- Work instructions: Reproduce every line of the data below character for character, from the line containing "The image size is (842, 1200)." down to the line containing "[x=160, y=48]", with both of those lines included.

- Records provided:
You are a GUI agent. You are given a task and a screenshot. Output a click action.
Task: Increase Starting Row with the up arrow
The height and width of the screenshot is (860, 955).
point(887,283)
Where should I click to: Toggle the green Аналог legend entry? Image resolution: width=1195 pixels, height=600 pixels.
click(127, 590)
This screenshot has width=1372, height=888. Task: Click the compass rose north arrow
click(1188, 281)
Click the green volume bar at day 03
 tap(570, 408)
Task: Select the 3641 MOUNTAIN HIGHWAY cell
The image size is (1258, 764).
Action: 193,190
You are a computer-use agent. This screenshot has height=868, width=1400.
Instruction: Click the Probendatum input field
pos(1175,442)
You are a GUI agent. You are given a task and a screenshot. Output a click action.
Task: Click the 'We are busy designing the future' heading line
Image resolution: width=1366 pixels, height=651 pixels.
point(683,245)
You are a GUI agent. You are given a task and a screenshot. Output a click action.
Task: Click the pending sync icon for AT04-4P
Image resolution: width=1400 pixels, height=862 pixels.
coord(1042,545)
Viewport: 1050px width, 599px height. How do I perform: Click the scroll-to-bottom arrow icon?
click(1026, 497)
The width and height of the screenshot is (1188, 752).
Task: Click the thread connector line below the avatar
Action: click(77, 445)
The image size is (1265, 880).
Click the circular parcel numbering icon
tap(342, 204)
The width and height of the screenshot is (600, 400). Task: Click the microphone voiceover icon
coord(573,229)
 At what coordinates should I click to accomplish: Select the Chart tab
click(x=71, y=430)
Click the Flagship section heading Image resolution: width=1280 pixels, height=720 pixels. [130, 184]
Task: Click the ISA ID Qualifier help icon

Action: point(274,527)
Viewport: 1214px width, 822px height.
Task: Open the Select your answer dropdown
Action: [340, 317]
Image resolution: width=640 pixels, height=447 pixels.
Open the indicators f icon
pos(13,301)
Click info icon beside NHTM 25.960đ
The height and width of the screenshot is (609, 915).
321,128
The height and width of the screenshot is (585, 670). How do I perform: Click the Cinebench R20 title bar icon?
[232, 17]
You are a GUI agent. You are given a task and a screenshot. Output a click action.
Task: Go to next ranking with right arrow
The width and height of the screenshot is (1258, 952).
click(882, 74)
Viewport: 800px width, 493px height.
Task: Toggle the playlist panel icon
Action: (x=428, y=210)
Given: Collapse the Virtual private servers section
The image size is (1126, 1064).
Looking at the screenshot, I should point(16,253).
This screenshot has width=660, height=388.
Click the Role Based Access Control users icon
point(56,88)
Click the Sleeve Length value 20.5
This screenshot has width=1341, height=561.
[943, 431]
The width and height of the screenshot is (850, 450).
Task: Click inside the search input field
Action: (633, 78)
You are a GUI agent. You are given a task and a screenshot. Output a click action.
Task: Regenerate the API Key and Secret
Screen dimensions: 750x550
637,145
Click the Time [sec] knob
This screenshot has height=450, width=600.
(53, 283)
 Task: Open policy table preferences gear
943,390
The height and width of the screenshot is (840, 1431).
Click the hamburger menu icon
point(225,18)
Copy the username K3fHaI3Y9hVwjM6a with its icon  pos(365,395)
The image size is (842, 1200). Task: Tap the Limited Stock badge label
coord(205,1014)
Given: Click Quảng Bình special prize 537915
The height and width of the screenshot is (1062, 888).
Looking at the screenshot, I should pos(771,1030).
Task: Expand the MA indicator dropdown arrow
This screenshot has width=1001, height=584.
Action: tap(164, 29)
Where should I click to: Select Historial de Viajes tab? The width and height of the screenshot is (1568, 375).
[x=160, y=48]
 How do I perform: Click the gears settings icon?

- Result:
The image size is (842, 1200). Task: Tap the Limited Stock badge label
coord(205,1014)
Given: Click Quảng Bình special prize 537915
The height and width of the screenshot is (1062, 888).
Looking at the screenshot, I should pos(771,1030).
Task: Expand the MA indicator dropdown arrow
This screenshot has width=1001, height=584.
Action: tap(164, 29)
Where should I click to: Select Historial de Viajes tab? The width and height of the screenshot is (1568, 375).
[x=160, y=48]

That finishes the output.